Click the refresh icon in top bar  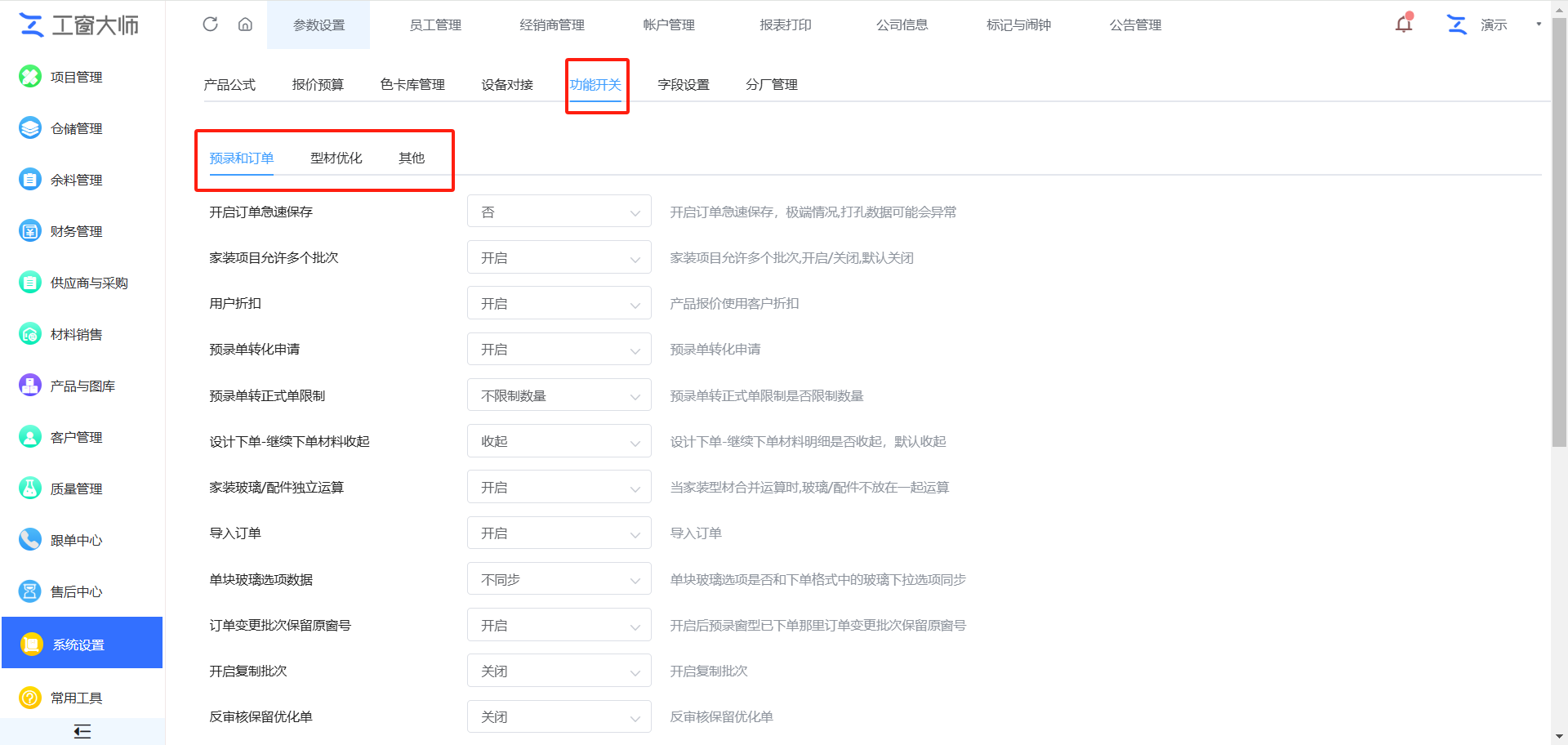tap(210, 25)
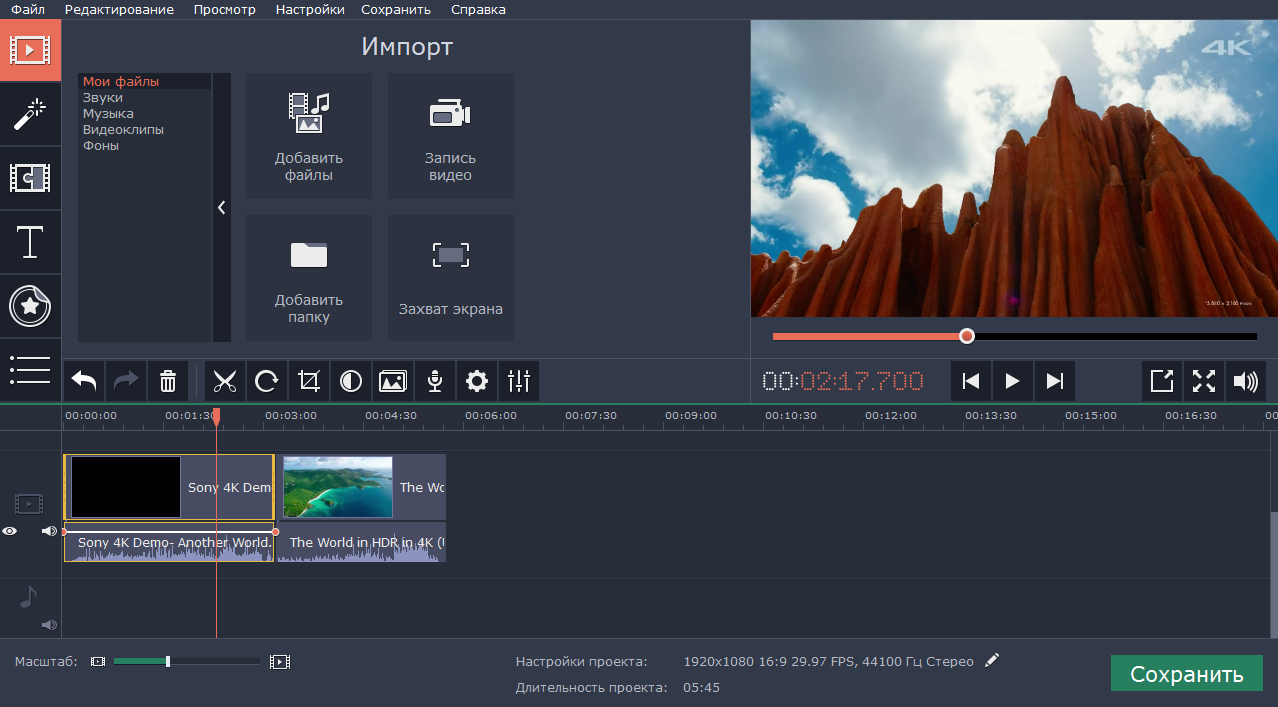The height and width of the screenshot is (707, 1278).
Task: Click the scissors split clip icon
Action: [x=225, y=381]
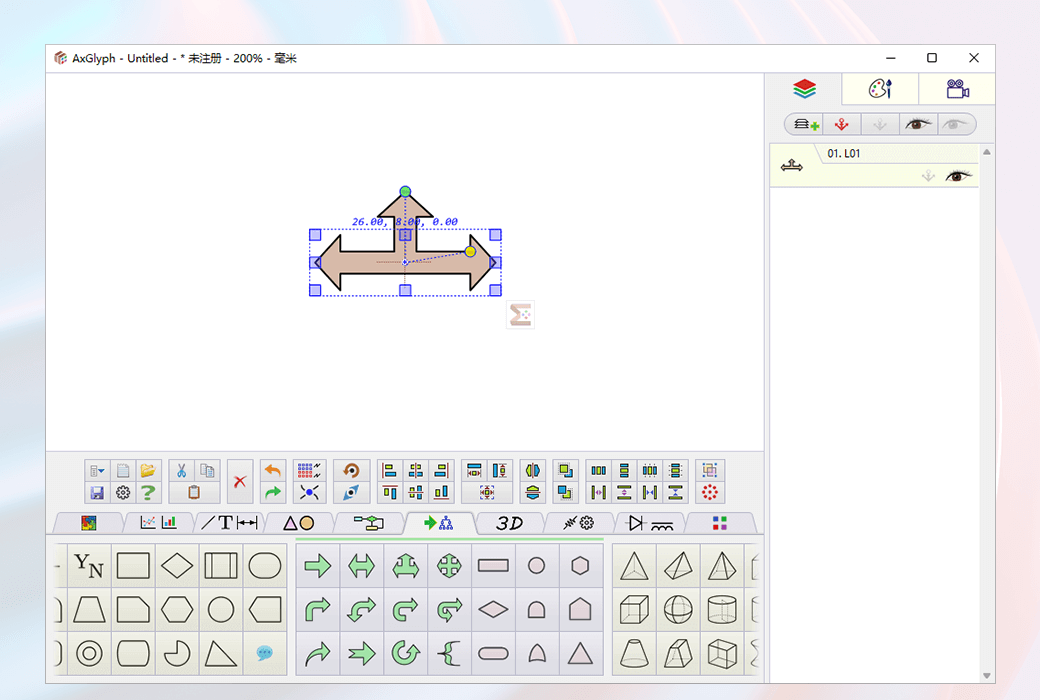
Task: Open the settings gear in the toolbar
Action: [x=122, y=491]
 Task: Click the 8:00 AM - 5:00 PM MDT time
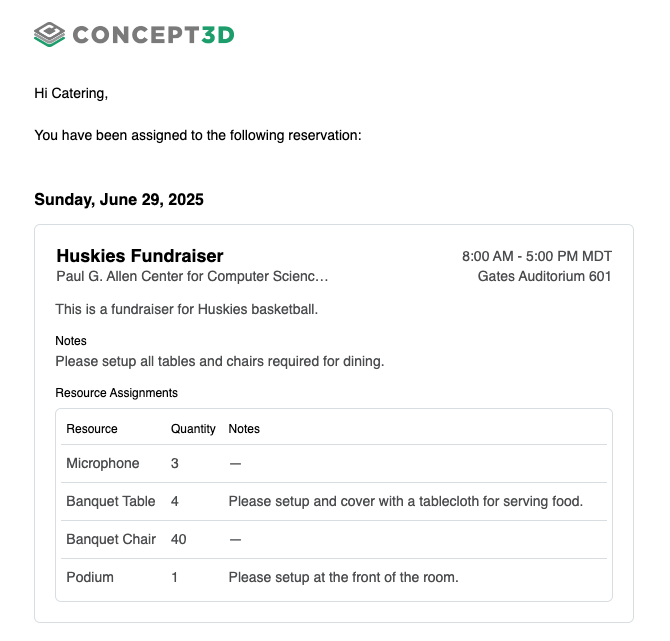click(x=536, y=256)
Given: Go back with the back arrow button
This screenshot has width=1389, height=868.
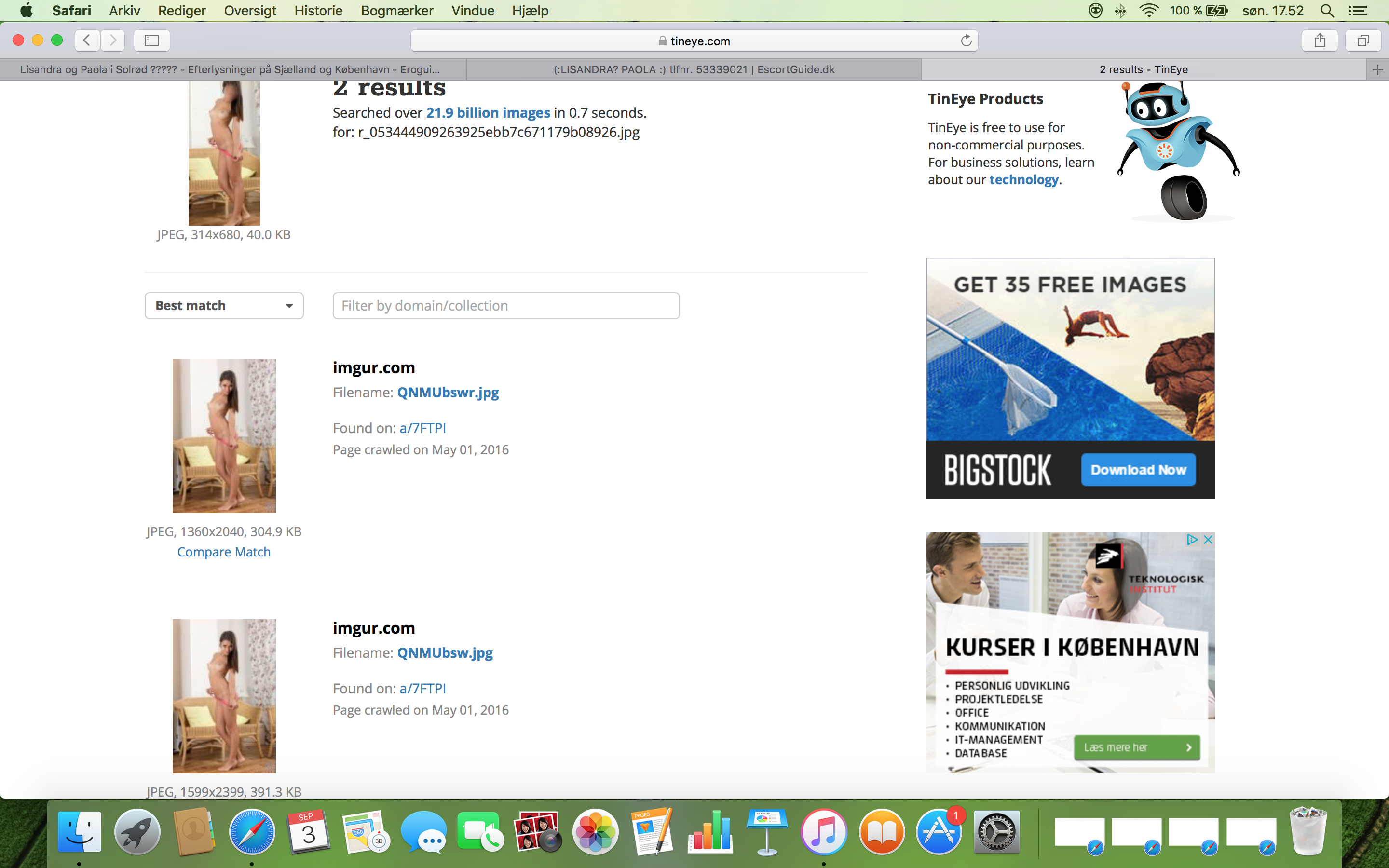Looking at the screenshot, I should (87, 40).
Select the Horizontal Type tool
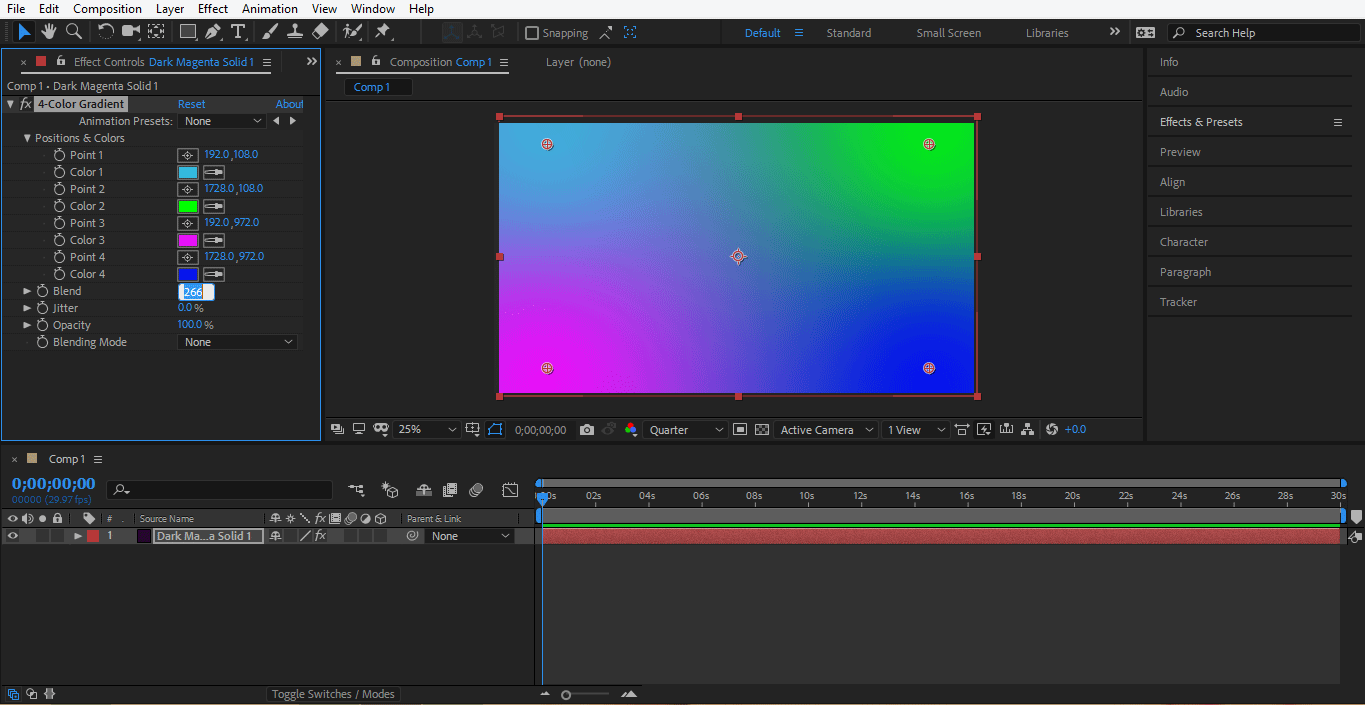 (x=238, y=32)
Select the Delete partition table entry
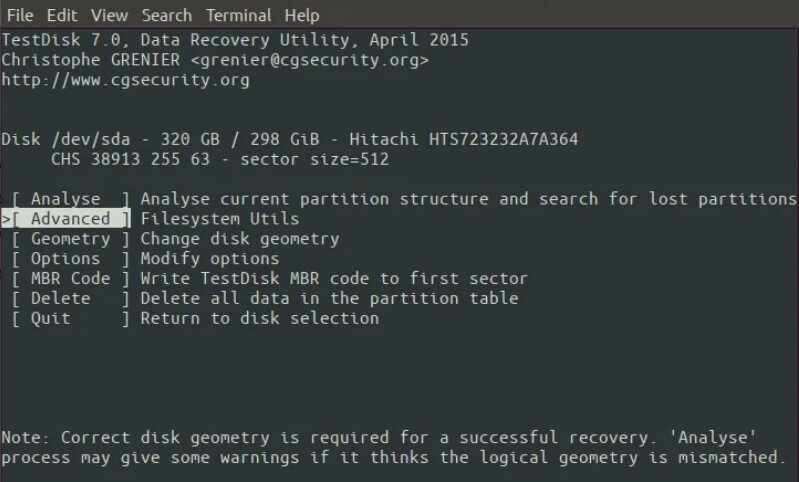Screen dimensions: 799x482 [70, 298]
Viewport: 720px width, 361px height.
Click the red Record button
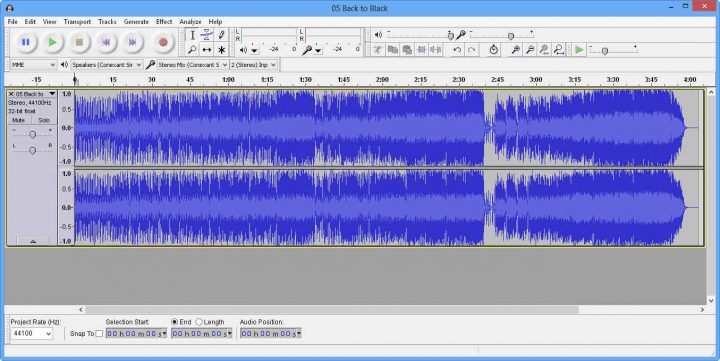click(163, 42)
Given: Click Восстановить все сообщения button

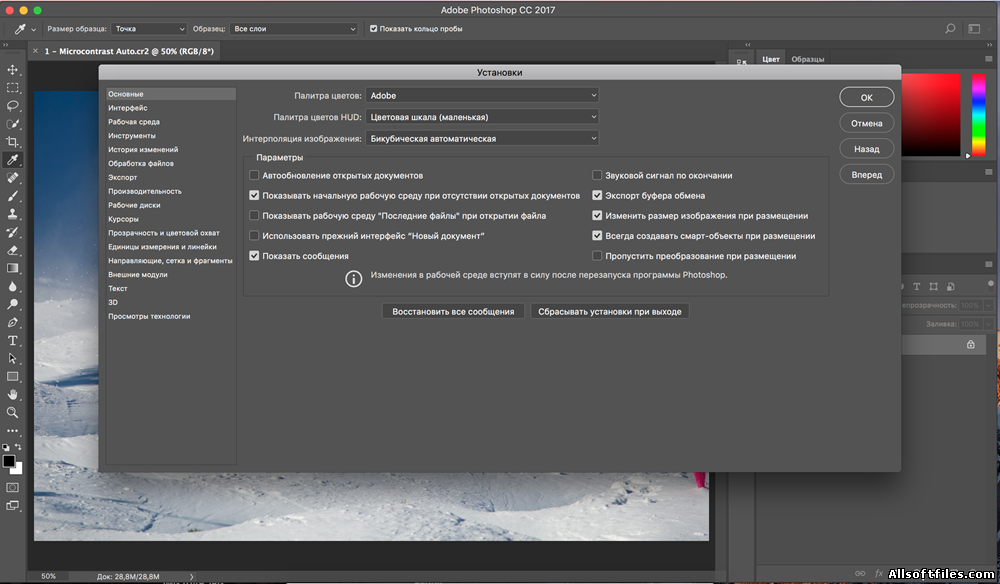Looking at the screenshot, I should pyautogui.click(x=453, y=312).
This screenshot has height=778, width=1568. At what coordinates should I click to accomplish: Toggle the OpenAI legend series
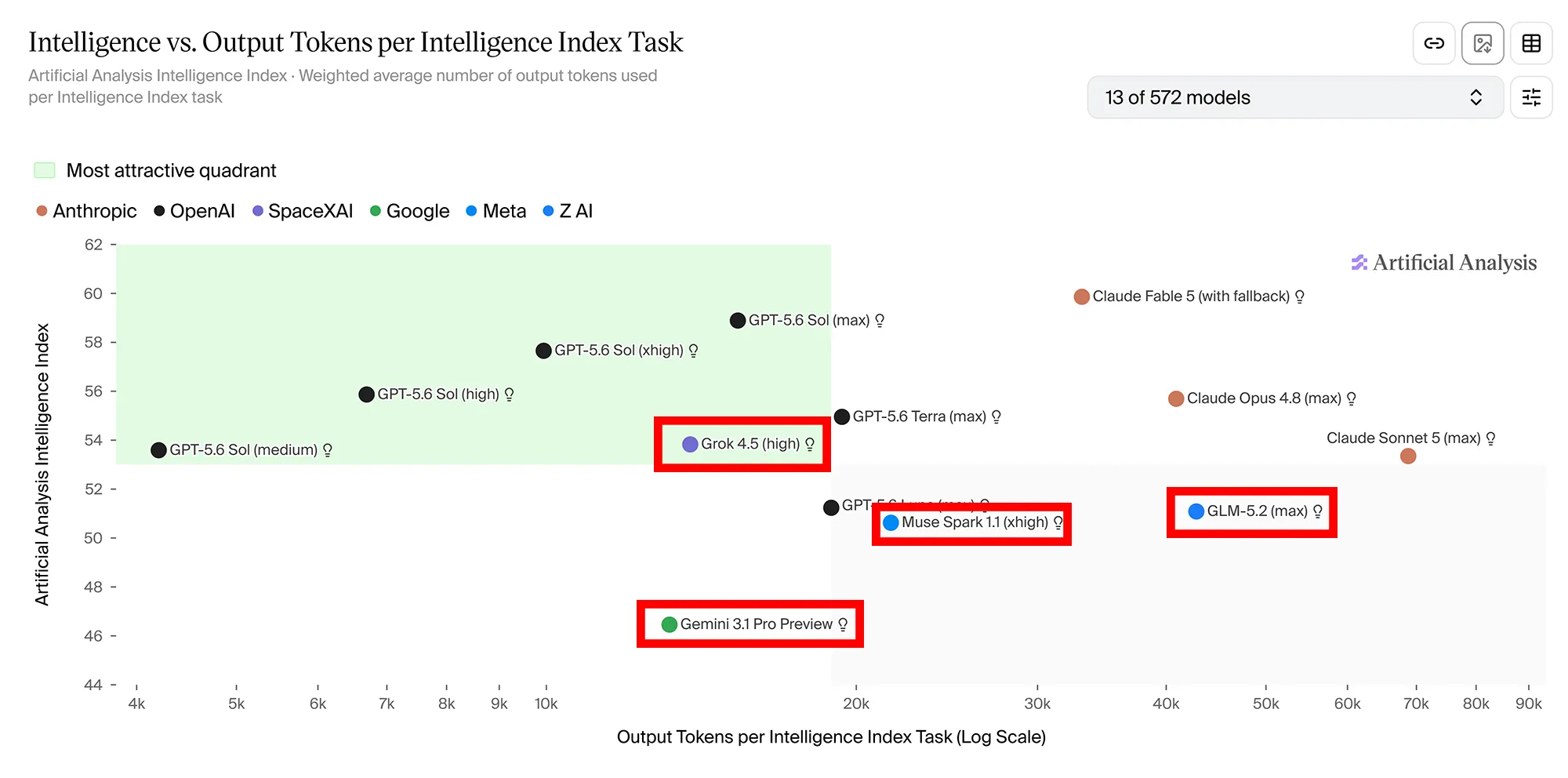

◆ What needs to be done ◆
Copy the rows verbatim, starting at the line that contains "Viewport: 720px width, 361px height." and continuing through the final row. Leave the pictures out of your answer.

◆ Expected answer ◆
Viewport: 720px width, 361px height.
Click the red Record button
click(163, 42)
Given: Click Восстановить все сообщения button

Looking at the screenshot, I should pyautogui.click(x=453, y=312).
This screenshot has height=778, width=1568. At what coordinates should I click to accomplish: Toggle the OpenAI legend series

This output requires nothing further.